Dataset entries:
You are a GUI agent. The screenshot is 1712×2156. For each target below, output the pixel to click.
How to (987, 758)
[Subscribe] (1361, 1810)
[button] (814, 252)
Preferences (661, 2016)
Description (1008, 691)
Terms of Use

** EXERCISE AIM **
Print out all the entries above exactly.

** EXERCISE SOLUTION **
You are a GUI agent. The screenshot is 1712×2156. For each target below, output the pixel to click.
How to (987, 758)
[Subscribe] (1361, 1810)
[button] (814, 252)
Preferences (661, 2016)
Description (1008, 691)
Terms of Use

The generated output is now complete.